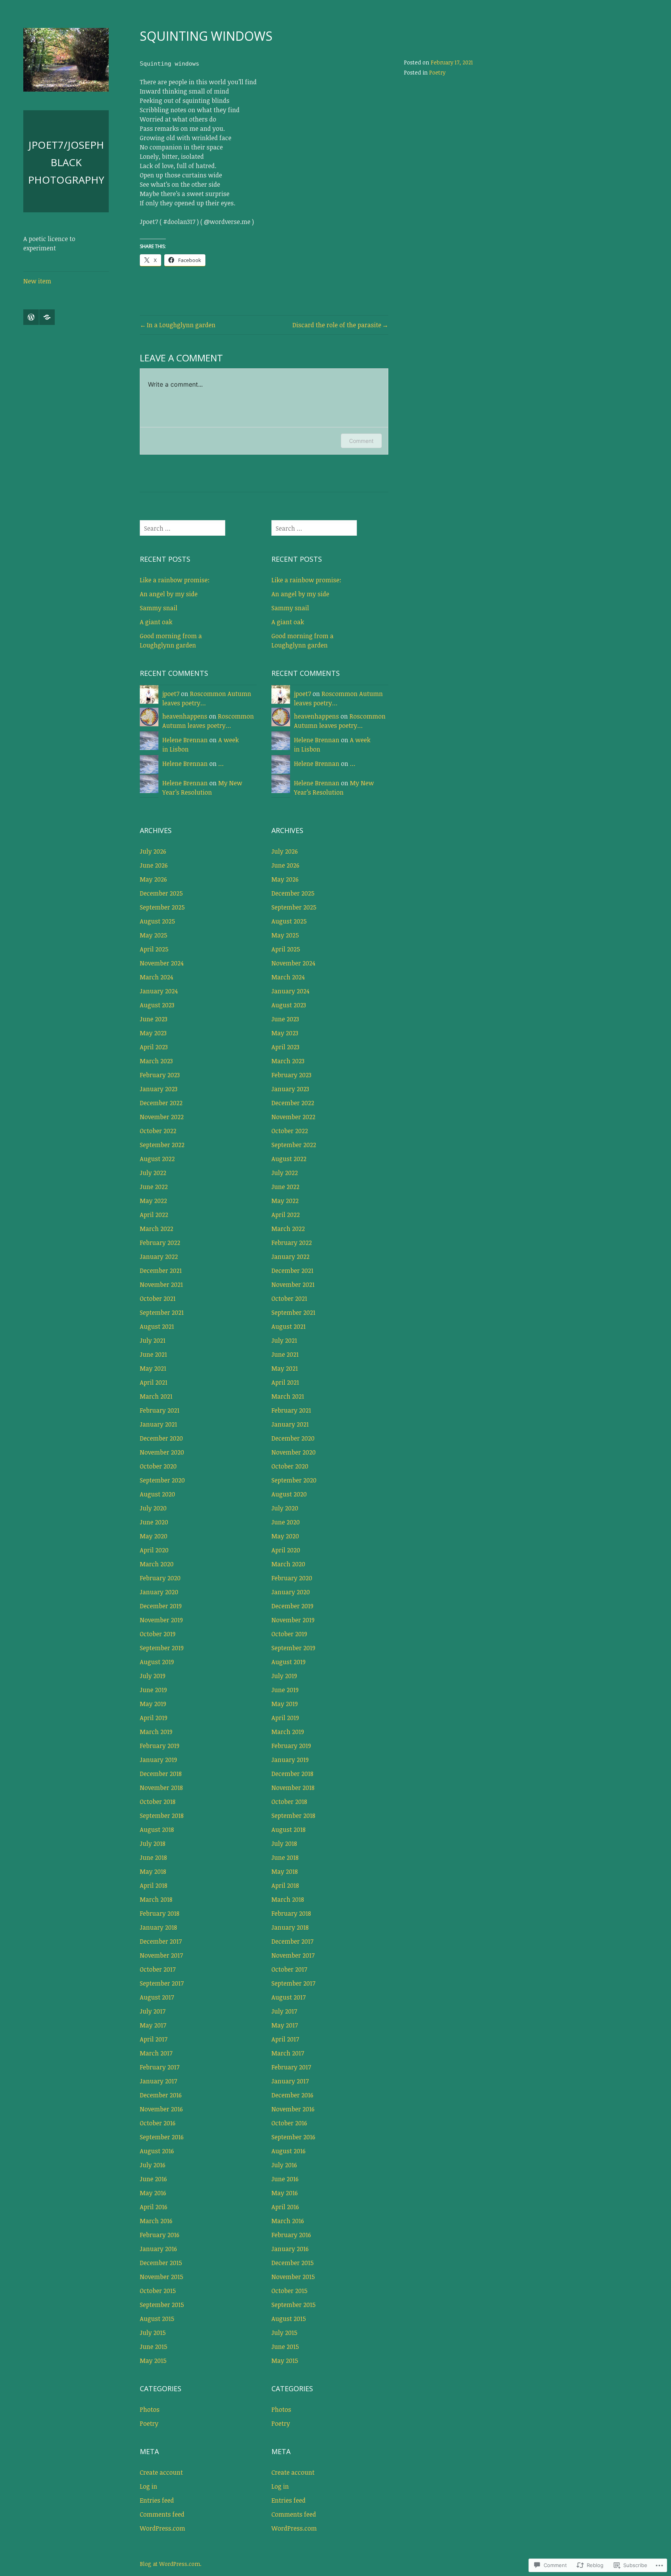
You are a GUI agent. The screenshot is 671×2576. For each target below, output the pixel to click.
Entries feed (157, 2500)
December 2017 (161, 1941)
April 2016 (153, 2207)
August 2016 (157, 2151)
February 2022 (160, 1242)
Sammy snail (158, 608)
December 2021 (161, 1270)
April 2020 (154, 1550)
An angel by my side (169, 594)
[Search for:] (182, 528)
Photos (150, 2409)
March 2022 (156, 1228)
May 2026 (153, 879)
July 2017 (152, 2011)
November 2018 (161, 1787)
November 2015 (161, 2276)
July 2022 (153, 1172)
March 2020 (157, 1564)
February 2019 (159, 1745)
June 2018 (153, 1857)
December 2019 (161, 1606)
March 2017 (156, 2053)
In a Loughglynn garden (181, 325)
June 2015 (153, 2346)
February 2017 (159, 2067)
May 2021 (153, 1368)
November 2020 (162, 1452)
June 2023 (153, 1019)
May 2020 (153, 1536)
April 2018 (153, 1885)
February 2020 (160, 1578)
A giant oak (156, 622)
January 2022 (159, 1256)
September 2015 (162, 2304)
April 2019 (153, 1717)
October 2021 (158, 1298)
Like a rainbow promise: (175, 580)
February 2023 (160, 1075)
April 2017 (153, 2039)
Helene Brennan (185, 740)
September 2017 (162, 1983)
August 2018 (157, 1829)
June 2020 (154, 1522)
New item (37, 281)
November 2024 (162, 963)
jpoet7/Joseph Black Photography (66, 162)
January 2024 (159, 991)
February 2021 (159, 1410)
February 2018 (159, 1913)
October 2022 (158, 1131)
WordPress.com (162, 2528)
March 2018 (156, 1899)
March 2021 (156, 1396)
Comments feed (162, 2514)
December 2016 (161, 2095)
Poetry (437, 72)
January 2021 (158, 1424)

▬▬▬

▶ [Assignment]:
Find the lines of the listing above that hold "January". Please copy them.

▶ [Answer to this problem]:
January 2022 (159, 1256)
January 2024 (159, 991)
January 2021 (158, 1424)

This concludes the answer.